- EXERCISE DETAILS
Reproduce the entries below in full and without error.

-------- WORKING DATA --------

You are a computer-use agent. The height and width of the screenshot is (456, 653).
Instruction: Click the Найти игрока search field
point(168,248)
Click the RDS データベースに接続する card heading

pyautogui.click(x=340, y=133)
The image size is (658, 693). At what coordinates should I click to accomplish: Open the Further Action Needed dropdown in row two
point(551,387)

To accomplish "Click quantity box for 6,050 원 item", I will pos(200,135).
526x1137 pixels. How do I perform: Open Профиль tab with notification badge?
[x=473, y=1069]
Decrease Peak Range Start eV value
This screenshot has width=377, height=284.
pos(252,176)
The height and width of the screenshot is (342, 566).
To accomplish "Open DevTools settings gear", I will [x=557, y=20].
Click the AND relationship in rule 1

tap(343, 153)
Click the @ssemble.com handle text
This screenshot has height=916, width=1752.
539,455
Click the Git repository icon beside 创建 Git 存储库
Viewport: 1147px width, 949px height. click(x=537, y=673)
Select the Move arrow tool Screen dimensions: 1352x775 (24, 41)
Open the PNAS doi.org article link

--------

- OUTPUT FOR THIS EXERCISE
You are a computer-use agent. The height and width of the screenshot is (456, 653).
Instruction: Click the Найти игрока search field
point(168,248)
Click the RDS データベースに接続する card heading

pyautogui.click(x=340, y=133)
The image size is (658, 693). At what coordinates should I click to accomplish: Open the Further Action Needed dropdown in row two
point(551,387)

To accomplish "Click quantity box for 6,050 원 item", I will pos(200,135).
526x1137 pixels. How do I perform: Open Профиль tab with notification badge?
[x=473, y=1069]
Decrease Peak Range Start eV value
This screenshot has width=377, height=284.
pos(252,176)
The height and width of the screenshot is (342, 566).
To accomplish "Open DevTools settings gear", I will [x=557, y=20].
Click the AND relationship in rule 1

tap(343, 153)
Click the @ssemble.com handle text
This screenshot has height=916, width=1752.
539,455
Click the Git repository icon beside 创建 Git 存储库
Viewport: 1147px width, 949px height. click(x=537, y=673)
Select the Move arrow tool Screen dimensions: 1352x775 (24, 41)
Open the PNAS doi.org article link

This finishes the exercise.